TASK:
Please write out the part of the listing that opens with the line containing "Click the zoom out minus button" and runs to the end of the listing, copying every line without changes.

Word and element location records
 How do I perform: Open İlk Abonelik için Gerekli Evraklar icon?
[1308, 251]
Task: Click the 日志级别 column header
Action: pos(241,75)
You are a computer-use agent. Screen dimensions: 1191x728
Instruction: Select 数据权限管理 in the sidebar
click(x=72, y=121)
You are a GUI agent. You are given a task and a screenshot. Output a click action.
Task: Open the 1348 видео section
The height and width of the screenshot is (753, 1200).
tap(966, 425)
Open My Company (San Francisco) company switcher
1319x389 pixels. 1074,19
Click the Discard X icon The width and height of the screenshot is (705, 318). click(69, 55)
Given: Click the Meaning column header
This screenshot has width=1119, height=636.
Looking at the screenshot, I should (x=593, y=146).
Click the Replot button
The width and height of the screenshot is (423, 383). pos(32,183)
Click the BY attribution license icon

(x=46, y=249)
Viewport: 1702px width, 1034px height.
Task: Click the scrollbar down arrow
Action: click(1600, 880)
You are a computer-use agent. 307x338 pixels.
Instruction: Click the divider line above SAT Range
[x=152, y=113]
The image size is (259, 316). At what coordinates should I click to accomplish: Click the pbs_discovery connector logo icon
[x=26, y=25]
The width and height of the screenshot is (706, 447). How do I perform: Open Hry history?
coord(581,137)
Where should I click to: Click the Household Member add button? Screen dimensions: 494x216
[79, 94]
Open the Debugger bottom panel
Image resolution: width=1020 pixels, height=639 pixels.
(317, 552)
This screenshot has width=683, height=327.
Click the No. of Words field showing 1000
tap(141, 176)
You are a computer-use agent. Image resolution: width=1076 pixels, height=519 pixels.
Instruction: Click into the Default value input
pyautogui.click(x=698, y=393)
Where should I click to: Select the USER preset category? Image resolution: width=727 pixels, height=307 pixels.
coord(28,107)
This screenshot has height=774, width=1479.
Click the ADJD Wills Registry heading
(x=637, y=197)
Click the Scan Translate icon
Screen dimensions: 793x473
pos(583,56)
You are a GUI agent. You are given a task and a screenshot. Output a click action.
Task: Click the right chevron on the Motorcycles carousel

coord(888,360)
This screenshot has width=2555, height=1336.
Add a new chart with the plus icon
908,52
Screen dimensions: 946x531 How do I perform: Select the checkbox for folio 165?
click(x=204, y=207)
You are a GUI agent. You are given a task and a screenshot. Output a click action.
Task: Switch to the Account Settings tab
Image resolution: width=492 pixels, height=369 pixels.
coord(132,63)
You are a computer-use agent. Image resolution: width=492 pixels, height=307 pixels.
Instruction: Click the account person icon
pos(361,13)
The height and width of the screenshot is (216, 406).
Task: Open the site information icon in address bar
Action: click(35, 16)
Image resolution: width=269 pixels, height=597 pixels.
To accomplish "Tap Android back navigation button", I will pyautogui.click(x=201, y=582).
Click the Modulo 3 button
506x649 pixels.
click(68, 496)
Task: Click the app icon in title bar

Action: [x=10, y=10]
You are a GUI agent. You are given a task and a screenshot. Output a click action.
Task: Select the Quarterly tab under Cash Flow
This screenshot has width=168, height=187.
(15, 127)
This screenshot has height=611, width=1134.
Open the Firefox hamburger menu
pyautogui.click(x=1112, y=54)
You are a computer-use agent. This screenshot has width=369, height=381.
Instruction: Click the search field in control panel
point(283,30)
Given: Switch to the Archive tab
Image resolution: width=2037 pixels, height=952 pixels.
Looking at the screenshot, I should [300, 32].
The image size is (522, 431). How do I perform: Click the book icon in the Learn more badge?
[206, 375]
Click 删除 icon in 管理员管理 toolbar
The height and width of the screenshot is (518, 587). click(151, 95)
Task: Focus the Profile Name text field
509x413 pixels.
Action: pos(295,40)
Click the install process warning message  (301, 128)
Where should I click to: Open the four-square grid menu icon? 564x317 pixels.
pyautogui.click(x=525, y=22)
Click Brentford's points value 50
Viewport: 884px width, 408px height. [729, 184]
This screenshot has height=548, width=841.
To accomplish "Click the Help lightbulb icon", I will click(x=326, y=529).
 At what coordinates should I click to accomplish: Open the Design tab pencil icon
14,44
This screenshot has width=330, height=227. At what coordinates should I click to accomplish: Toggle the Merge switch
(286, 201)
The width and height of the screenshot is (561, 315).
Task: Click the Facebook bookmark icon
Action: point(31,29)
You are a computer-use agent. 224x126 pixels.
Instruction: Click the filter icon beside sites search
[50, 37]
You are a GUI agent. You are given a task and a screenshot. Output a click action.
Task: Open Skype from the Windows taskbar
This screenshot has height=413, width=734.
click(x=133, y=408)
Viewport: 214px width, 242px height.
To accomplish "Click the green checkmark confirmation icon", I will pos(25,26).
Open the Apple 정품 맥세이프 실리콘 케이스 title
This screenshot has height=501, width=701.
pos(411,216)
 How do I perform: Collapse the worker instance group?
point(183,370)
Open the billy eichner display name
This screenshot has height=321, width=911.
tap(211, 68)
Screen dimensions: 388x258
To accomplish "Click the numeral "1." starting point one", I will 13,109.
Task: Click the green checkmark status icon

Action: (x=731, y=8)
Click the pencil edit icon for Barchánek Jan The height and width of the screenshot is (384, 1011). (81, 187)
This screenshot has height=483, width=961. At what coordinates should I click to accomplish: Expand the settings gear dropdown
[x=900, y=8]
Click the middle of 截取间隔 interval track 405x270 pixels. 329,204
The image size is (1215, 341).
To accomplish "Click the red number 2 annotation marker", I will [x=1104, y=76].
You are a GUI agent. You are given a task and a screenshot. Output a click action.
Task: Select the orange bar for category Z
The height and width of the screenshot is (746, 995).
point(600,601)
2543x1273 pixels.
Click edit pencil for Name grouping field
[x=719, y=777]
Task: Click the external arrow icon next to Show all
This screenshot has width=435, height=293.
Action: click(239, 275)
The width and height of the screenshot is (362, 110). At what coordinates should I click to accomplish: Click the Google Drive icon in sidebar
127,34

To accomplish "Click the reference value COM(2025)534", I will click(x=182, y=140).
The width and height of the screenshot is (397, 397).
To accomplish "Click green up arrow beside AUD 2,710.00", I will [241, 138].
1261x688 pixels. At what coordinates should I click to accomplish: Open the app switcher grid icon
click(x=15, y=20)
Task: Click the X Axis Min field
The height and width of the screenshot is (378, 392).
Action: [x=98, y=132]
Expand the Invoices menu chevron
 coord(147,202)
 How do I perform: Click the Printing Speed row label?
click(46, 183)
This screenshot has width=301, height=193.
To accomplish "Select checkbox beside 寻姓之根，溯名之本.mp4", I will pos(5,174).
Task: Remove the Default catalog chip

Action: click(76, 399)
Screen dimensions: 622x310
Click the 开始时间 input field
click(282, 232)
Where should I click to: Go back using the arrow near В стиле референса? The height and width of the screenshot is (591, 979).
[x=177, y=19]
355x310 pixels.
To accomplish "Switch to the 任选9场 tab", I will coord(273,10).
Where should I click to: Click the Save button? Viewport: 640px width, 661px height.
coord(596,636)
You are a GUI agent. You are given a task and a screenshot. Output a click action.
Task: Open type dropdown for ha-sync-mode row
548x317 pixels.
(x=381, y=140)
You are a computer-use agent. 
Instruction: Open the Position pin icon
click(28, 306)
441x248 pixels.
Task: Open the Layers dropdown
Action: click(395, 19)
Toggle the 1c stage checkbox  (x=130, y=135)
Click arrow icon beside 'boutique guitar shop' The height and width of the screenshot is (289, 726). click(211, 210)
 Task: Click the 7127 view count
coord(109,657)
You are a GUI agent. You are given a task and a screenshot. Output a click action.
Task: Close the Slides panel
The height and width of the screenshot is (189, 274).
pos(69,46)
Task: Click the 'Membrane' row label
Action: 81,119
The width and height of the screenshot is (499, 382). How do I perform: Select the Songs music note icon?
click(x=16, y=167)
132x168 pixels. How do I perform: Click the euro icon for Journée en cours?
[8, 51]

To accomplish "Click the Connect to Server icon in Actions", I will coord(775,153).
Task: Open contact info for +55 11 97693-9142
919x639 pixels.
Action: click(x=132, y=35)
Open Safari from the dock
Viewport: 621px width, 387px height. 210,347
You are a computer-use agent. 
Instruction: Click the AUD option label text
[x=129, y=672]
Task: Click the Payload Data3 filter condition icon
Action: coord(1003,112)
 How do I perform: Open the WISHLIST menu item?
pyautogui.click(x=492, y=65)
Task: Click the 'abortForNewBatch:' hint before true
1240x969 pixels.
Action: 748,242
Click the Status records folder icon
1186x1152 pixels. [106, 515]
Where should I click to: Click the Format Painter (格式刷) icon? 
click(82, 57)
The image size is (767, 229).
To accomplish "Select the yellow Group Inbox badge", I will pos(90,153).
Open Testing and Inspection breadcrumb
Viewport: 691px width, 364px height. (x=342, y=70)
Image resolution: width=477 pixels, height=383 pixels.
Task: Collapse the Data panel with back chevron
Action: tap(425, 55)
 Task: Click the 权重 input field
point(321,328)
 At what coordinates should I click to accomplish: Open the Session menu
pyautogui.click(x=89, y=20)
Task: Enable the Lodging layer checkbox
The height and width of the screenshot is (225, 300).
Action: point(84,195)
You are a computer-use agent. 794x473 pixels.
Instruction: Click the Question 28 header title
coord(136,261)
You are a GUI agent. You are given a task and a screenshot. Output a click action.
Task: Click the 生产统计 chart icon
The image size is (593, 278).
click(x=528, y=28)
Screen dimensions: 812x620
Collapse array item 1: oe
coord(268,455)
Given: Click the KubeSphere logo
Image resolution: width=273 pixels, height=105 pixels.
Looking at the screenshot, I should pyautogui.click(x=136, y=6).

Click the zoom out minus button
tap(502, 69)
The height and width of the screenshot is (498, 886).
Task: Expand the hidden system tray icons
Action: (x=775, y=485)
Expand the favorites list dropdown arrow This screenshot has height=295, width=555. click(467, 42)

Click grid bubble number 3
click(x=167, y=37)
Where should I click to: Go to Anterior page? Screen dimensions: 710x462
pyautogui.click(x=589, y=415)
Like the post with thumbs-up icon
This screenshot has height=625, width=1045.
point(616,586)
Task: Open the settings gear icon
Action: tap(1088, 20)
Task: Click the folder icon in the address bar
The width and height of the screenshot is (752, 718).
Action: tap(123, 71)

TASK ANSWER:
Click the zoom out minus button
tap(502, 69)
The height and width of the screenshot is (498, 886).
Task: Expand the hidden system tray icons
Action: (x=775, y=485)
Expand the favorites list dropdown arrow This screenshot has height=295, width=555. click(467, 42)

Click grid bubble number 3
click(x=167, y=37)
Where should I click to: Go to Anterior page? Screen dimensions: 710x462
pyautogui.click(x=589, y=415)
Like the post with thumbs-up icon
This screenshot has height=625, width=1045.
point(616,586)
Task: Open the settings gear icon
Action: tap(1088, 20)
Task: Click the folder icon in the address bar
The width and height of the screenshot is (752, 718).
Action: tap(123, 71)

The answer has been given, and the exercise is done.